Une bonne note pour l’école, des efforts pour la lecture.

Le SER se réjouit des résultats positifs obtenus par les élèves de 15 ans au test PISA en 2018. Dans les domaines des mathématiques et des sciences naturelles, la Suisse se situe nettement au-dessus de la moyenne de l'OCDE. En revanche, la performance moyenne en lecture n'est pas satisfaisante. Il est nécessaire d'agir dans les domaines de la lecture, de l’éducation de la petite enfance et de l'utilisation des technologies numériques dans les écoles.

Après 2000 et 2009, la lecture a été testée pour la troisième fois de manière approfondie en tant que domaine prioritaire. L'étude a examiné l'utilisation par les jeunes de différentes sources de textes numériques. En moyenne dans les pays de l'OCDE, seul∙e un∙e élève sur dix était capable de faire la distinction entre les faits et les opinions. A l'ère des fausses nouvelles, ce résultat est très préoccupant et souligne l'importance de l'éducation aux médias dans les écoles.

Les initiatives existantes, comme la Semaine romande de la lecture – initiée par le SER suite à la parution des résultats de la première enquête PISA – ou la Semaine des médias, ainsi que les actions et initiatives des enseignant∙es, apportent une réponse. Malgré cela, en 2018, les compétences en lecture ont chuté de 8 points en Suisse. Ceci n'est pas statistiquement pertinent, mais indique une évolution. De plus, environ le quart (24 %) des personnes testées n’a pas atteint la compétence minimale en lecture. Cela correspond à une augmentation statistiquement significative de 4 points de pourcentage. En outre, une diminution du plaisir de lecture a été observée à l'échelle de l'OCDE. Les programmes en faveur de la lecture existants sont donc à renforcer et à pérenniser

Les résultats du PISA soulignent aussi la nécessité urgente d'agir dans le domaine de la promotion des langues pour les enfants de langue étrangère défavorisés sur le plan socio-économique. Les résultats de plusieurs pays, dont le Canada, l'Estonie, l'Australie et l'Irlande montrent que les jeunes défavorisés sur le plan éducatif et bénéficiant d'un soutien suffisant ont pu développer des compétences en lecture supérieures à la moyenne de l'OCDE.  Il y a donc là pour la Suisse un effort à fournir et ce dès les premiers âges.

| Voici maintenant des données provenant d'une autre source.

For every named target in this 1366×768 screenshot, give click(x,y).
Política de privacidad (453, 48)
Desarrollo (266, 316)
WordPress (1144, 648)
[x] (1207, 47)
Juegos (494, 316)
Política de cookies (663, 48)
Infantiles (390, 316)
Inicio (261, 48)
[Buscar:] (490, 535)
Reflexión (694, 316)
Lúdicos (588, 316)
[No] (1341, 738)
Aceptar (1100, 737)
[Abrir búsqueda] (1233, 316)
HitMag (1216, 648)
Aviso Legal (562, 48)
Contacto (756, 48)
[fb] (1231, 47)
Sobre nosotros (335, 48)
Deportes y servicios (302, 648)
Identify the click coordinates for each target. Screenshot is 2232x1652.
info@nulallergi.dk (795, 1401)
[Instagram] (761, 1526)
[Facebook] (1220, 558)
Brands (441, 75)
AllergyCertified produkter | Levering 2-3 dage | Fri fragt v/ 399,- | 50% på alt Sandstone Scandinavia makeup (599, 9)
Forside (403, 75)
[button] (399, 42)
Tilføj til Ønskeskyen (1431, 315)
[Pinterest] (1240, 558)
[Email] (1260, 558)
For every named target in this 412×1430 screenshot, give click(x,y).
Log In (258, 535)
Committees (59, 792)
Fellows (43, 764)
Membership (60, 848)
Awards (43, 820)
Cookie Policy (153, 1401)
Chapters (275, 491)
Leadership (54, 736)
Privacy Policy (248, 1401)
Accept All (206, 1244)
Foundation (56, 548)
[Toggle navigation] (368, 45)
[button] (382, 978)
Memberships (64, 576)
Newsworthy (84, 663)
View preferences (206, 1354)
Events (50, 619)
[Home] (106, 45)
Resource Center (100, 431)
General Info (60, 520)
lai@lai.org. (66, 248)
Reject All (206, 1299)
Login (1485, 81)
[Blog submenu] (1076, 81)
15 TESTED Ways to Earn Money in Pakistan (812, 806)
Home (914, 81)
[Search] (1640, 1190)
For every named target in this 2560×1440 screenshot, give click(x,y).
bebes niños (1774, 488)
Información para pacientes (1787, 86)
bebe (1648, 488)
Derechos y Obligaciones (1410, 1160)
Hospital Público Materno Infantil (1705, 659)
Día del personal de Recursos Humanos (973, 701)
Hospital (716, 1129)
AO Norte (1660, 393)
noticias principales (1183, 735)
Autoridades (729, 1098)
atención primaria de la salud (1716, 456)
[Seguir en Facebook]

Numérique : doit mieux faire

L'utilisation des MITIC en Suisse est nettement inférieure à la moyenne de l'OCDE. Malgré les investissements consentis ces dernières années, la Suisse a encore besoin d’en faire plus. Il est important de ne pas fonctionner avec des budgets spéciaux ponctuels, mais d'investir en permanence dans l'utilisation des technologies numériques dans les écoles.  Cela ne devrait pas se limiter à l'achat d'équipements, mais aussi en faveur de la formation initiale et continue des enseignant∙es, ainsi qu’à la création de matériels pédagogiques et didactiques innovants.

Les économies mettent en danger la qualité de la formation

Dans de nombreux cantons, des mesures d’économies menacent la pérennité de la qualité du système de formation suisse. Des effectifs de classes plus élevés entraînent des relations moins bonnes, des conditions spatiales malsaines et un soutien individuel limité. L'intégration des enfants ayant des difficultés d'apprentissage, sans apport de ressources suffisantes, est aussi un problème dans ces grandes classes. Cela rend également plus difficile la coopération avec les parents, qui est importante pour la réussite scolaire. Les économies dans le domaine de la formation sont donc à proscrire.

La formation des enseignant∙es doit être renforcée

L'école publique est une force avérée de la Suisse et un fondement de notre démocratie. Sa qualité dépend de la qualité du corps enseignant. Il faut créer les conditions cadres pour que des personnes engagées et talentueuses puissent continuer à exercer la profession d'enseignant∙es à l'avenir, et ce en développant la formation initiale, en améliorant les conditions d’entrée dans le métier et en allouant les ressources nécessaires à la formation continue.